3. To **avoid same target** we will change randomly the target between a 0.05 or -0.05

**First will create the functions that will use in this part:**

In [None]:
def truncated_normal(mean=180, sd=17, low=135, high=205):
    """
    Return a number that belong to a normal distribution
    
    Parameters:
    -----------
    
    mean: (int/float)
        Mean of the distribution
        
    sd: (int/float)
        Standar deviation of the distribution
        
    low: (int/float)
        Lowest number fo the distribution
        
    high: (int/float)
    """
    return truncnorm( (low - mean) / sd, (high - mean) / sd, loc=mean, scale=sd ).rvs()


def clean_references(sentence):
    "Delete the 'references' in the article"
    
    sentence_split = sentence.split(" ")

    new_sentence = []

    for word in sentence_split:
        normalize_word = word.lower()
        if normalize_word == "references" or normalize_word == "reference":
            break
        else:
            new_sentence.append(word)

    return " ".join(new_sentence)

def clean_simbols(sentence):
    """
    Delete all inside brackets, parentheses, and other symbols that frequently appear
    in wikipedia and frontiersin
    """
    sentence = re.sub("([\(\[]).*?([\)\]])", "", sentence) #clean brackets
    sentence = re.sub(r"http\S+", "", sentence) #clean urls
    sentence = sentence.replace("↑", "") #clean this symbol
    sentence = re.sub("\s+", " ", sentence) #spaces
    return sentence


def gen_data(data_augmented_raw):
    """
    Pass a DataFrame with the text column 'excerpt' and target column to create the augmented DataFrame
    """
    
    all_data_aumented = []

    for row_idx in range(data_augmented_raw.shape[0]):
        rand_div = truncated_normal()
        dq_data_raw = deque(data_augmented_raw["excerpt"][row_idx].split(" "))
        n_divs = len(data_augmented_raw["excerpt"][0].split(" ")) / rand_div
        differents_text = []
        for i in range(int(n_divs)):
            div = []
            for j in range(int(rand_div)):
                try:
                    div.append(dq_data_raw.popleft())
                except:
                    break

            length_div = len(div)
            if length_div > 125:
                div = " ".join(div)
                target_row = data_augmented_raw["target"][row_idx]
                min_target = target_row - 0.10
                final_target = np.random.uniform(low=min_target, high=target_row)
                differents_text.append([div, final_target])

        all_data_aumented.append(differents_text)
    return all_data_aumented

## 4.1 Prove what I said at the begining of point 4

In [None]:
#The train have a mean leangth of 171.65
length_excerpt = train.excerpt.map(lambda x: len(x.split(" "))).values
print(length_excerpt)

#distribution
plt.hist(length_excerpt)

## 4.2 Complete cleaning of the text

In [None]:
df_text_parsed["excerpt"] = df_text_parsed["excerpt"].map(clean_references)
df_text_parsed["excerpt"] = df_text_parsed["excerpt"].map(clean_simbols)
df_text_parsed

## 4.3 Generate the new data

In [None]:
final_data_augment = gen_data(df_text_parsed)
final_data_augment = [data for groups_data in final_data_augment for data in groups_data]

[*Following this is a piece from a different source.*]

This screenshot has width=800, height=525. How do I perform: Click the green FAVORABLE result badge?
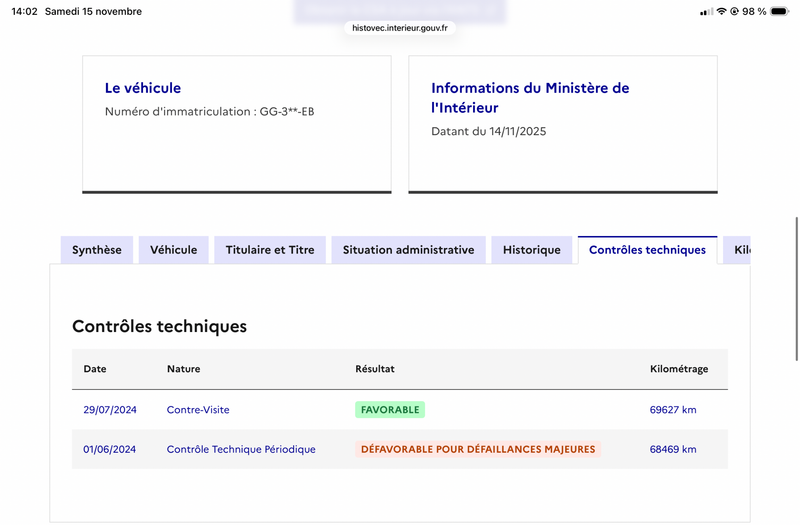click(x=390, y=410)
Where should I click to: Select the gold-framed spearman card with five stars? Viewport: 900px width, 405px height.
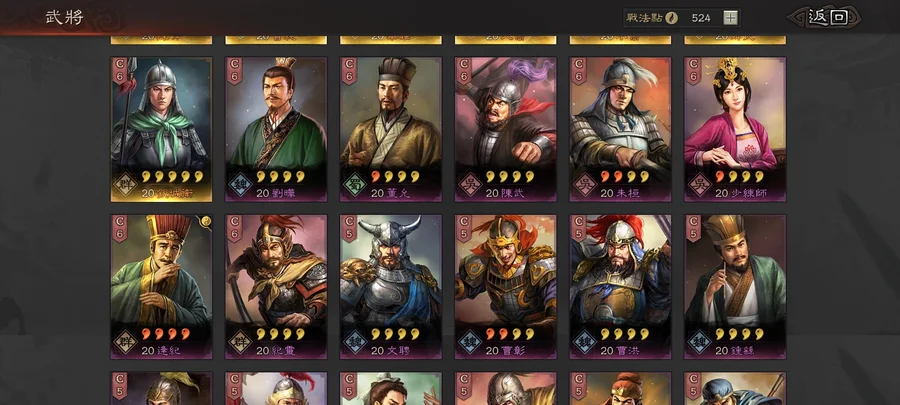click(x=161, y=129)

df_final_data_augment = pd.DataFrame(final_data_augment, columns=["excerpt", "target"])
df_final_data_augment.to_csv("data_augmented_clean.csv", index=False)
df_final_data_augment

# 4.4 Prove that the length and the distribution are similar to the train

In [None]:
#The train have a mean leangth of 171.65
length_excerpt_augment = df_final_data_augment.excerpt.map(lambda x: len(x.split(" "))).values
print(length_excerpt_augment)

#distribution
plt.hist(length_excerpt_augment)

# 5. Conclusions

We created around 2000 new data that can be added to our training!!!

1. First of all remember that the main hipothesis was done under the assumption of the text target being representative of the full scraped article.

2. This notebok was make with the purpose of testing this data augmentation concept. Functions can be improved, clean can be improved, and adding other extractors can be made, etc.